Crítica: Três Anúncios para um Crime
Este filme fez parte da programação oficial da 41º Mostra Internacional de Cinema em São Paulo.
A estreia oficial está marcada para 15/02/18, com distribuição da Fox.
Começarei essa crítica com uma pergunta: Por que Frances McDormand demorou tanto tempo para voltar às telonas com uma personagem de peso? Desde Fargo (o filme já tem 20 anos!) eu não a via em um papel tão marcante e poderoso. Enquanto a admirava em Três Anúncios para um Crime, cheguei à conclusão de que eu estava com saudade de vê-la atuando; e o mais engraçado é que só me toquei disso assim que o filme começou. Está certo que, mesmo como coadjuvante ou fazendo participações especiais, Frances sempre brilha. Quase Famosos, Queime Depois de Ler, Moonrise Kingdom e Ave, César! são bons exemplos, mas você não está preparado(a) para ver o que a atriz – vencedora da Tríplice Coroa de Atuação – entregou no novo longa de Martin McDonagh. Uma atuação dessa magnitude vem para mostrar que, de vez em quando, é possível nos depararmos com uma obra que mexa com inúmeros sentimentos e nos deixe refletindo, analisand não somente sobre o que nos foi apresentado como também sobre a vida que nos cerca.
Gosto de pensar que Três Anúncios sobre um Crime é um grande filme com subtextos que, na verdade, não estão implícitos, mas escancarados a cada cena. A contemporaneidade presente no filme de McDonagh é maior do que sua premissa, que fala sobre Mildred Hayes (McDormand), mulher que aluga três outdoors para deixar uma mensagem à polícia da pequena cidade de Ebbing, no Missouri: sua filha foi estuprada e assassinada, já se passaram sete meses e a polícia não tem pistas de quem cometeu o crime. O que poderia ser um filme essencialmente de investigação e drama acaba se tornando um verdadeiro percurso que vai da raiva à piedade, do desespero à intolerância, do sarcasmo à tristeza. Este é um filme difícil e sobretudo real, legítimo às injustiças que tanto vemos a cada dia que passa.
Contudo, o que mais se destaca em Três Anúncios é o modo como o diretor se sente confortável ao abordar tão bem as nuances de seus personagens, mostrando que a raiva pode ser o combustível para muitas coisas, assim como a empatia. Ao passear pela montanha-russa de sentimentos na vida de Mildred e também nas experiências de Dixon (Sam Rockwell) e Willoughby (Woody Harrelson), dois policiais locais, é fantástico ver o tom violento mesclar com o irônico – o que até pode fazer alguns cinéfilos pensarem que estão assistindo a um filme dos irmãos Coen. Há vezes em que, em uma única cena, vemos esses tons se misturarem de uma forma tão repentina que é impossível não sentir o impacto. Em uma das melhores cenas – uma discussão acalorada entre Mildred e Willoughby –, é inevitável pensar que a briga causará algo bem mais sério; mas então, um segundo depois, estamos presenciando um momento de estima. Empatia. E quando um diretor (junto com a excelência dos atores) consegue fazer isso em uma única cena… é simplesmente algo que não sairá da sua cabeça tão cedo.

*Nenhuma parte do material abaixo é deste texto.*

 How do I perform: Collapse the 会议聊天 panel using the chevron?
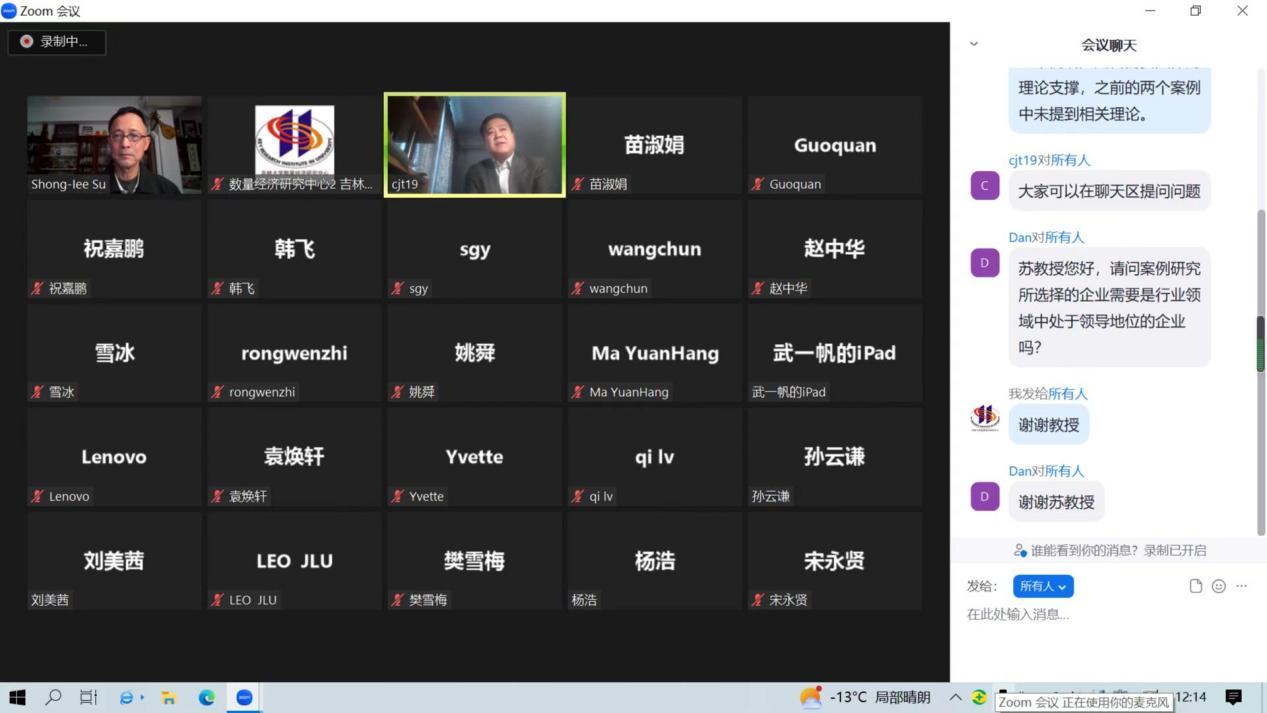(x=974, y=44)
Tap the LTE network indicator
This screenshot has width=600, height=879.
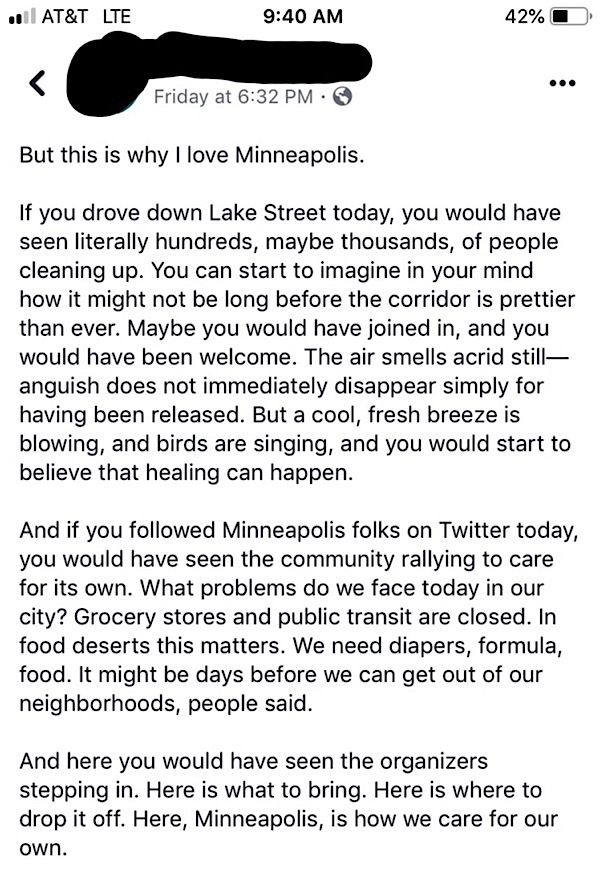pos(117,16)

O impacto que Três Anúncios carrega perderia facilmente a força caso o elenco não fosse composto por McDormand, Rockwell e Harrelson, que esbanjam brilhantismo e naturalidade. Os três surpreendem muito; sobretudo Rockwell, que entrega um personagem que progride e retrocede ao mesmo tempo. E o roteiro, sempre ‘brincando’ com as reviravoltas ao longo de duas horas de filme, também auxilia no tratamento dos três personagens e os torna extremamente verossímeis, com o intuito de simplesmente mostrar como os americanos pensam. Pode até parecer absurdo em alguns momentos, mas tudo que nos é mostrado é a verdade nua e crua… especialmente se pensarmos que o personagem de Rockwell, por exemplo, é nada mais nada menos que o típico eleitor de Trump.
Preconceito, raiva, desigualdade, ignorância, intolerância.

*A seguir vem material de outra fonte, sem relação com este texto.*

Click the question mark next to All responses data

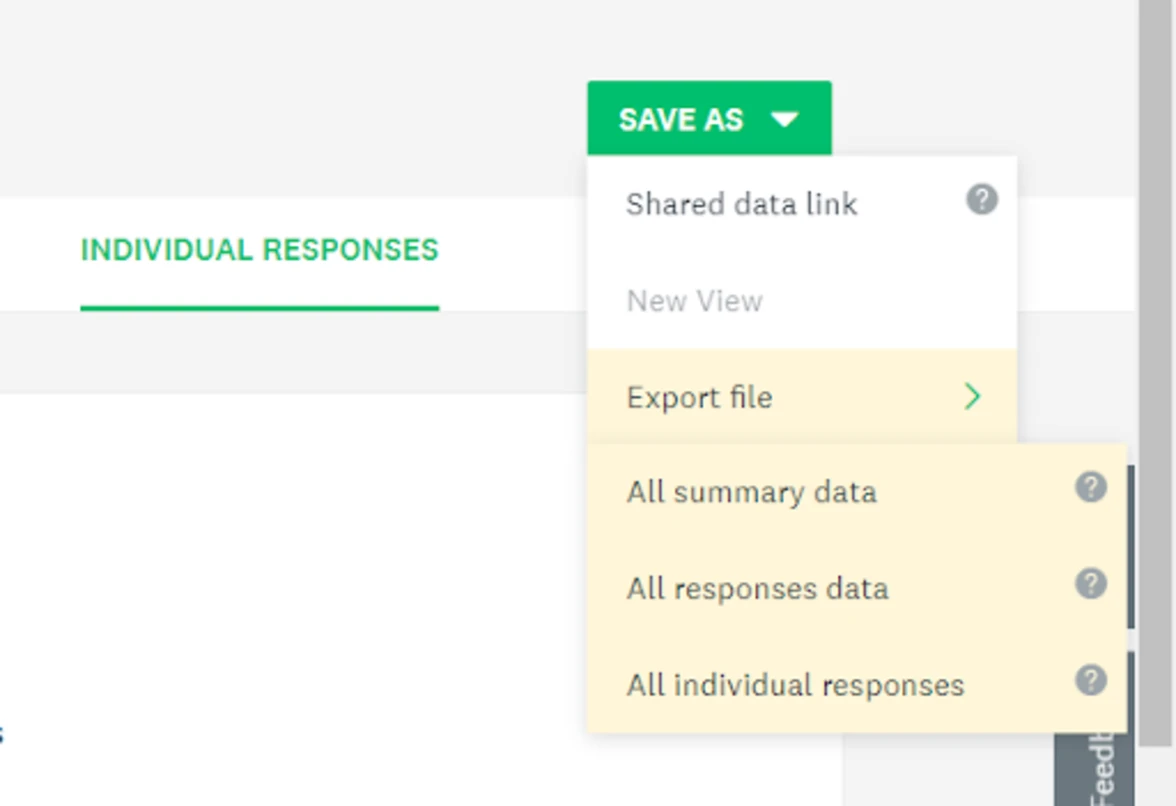click(x=1091, y=585)
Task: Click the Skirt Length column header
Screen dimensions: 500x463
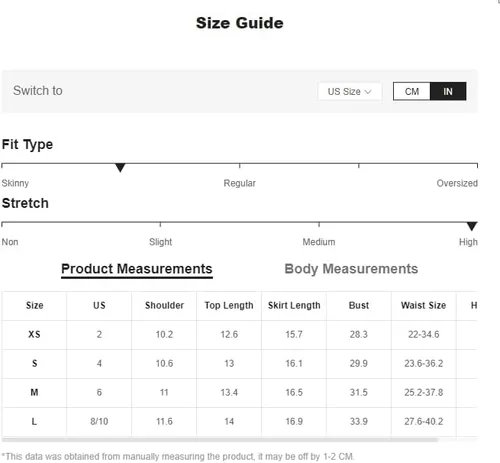Action: pyautogui.click(x=294, y=305)
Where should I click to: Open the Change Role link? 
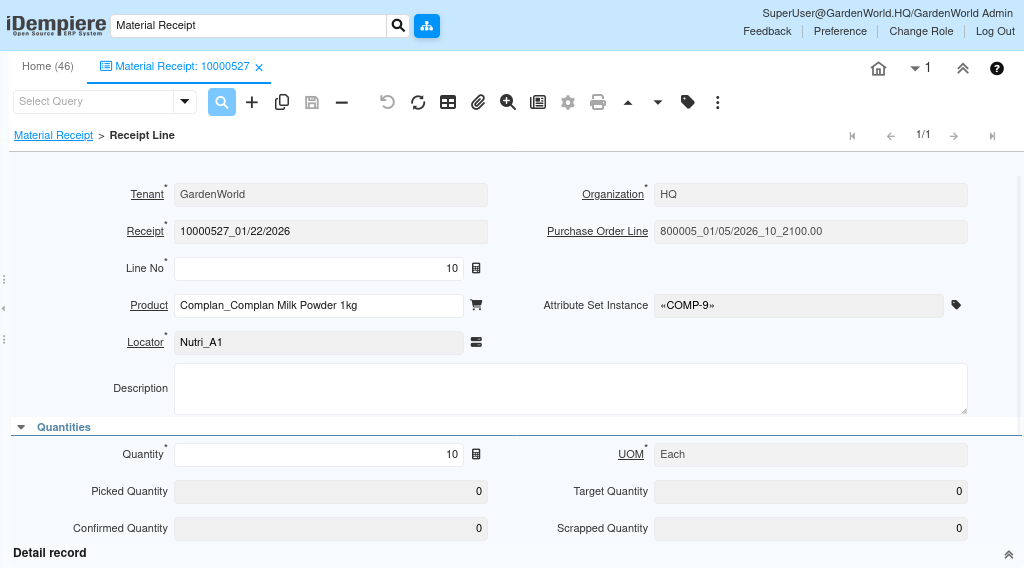tap(921, 31)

Piadas, ironia, empatia, identificação, perdão.
Complexo em seu conteúdo mas simples na forma que o explica, Três Anúncios para um Crime transita entre essas palavras para, no fim, misturar tudo e tornar-se algo maior. Um filme como esse raramente aparece e dificilmente deixará os espectadores indiferentes. Basta analisá-lo como um retrato do nosso tempo para entender sua mensagem e, por consequência, se sensibilizar.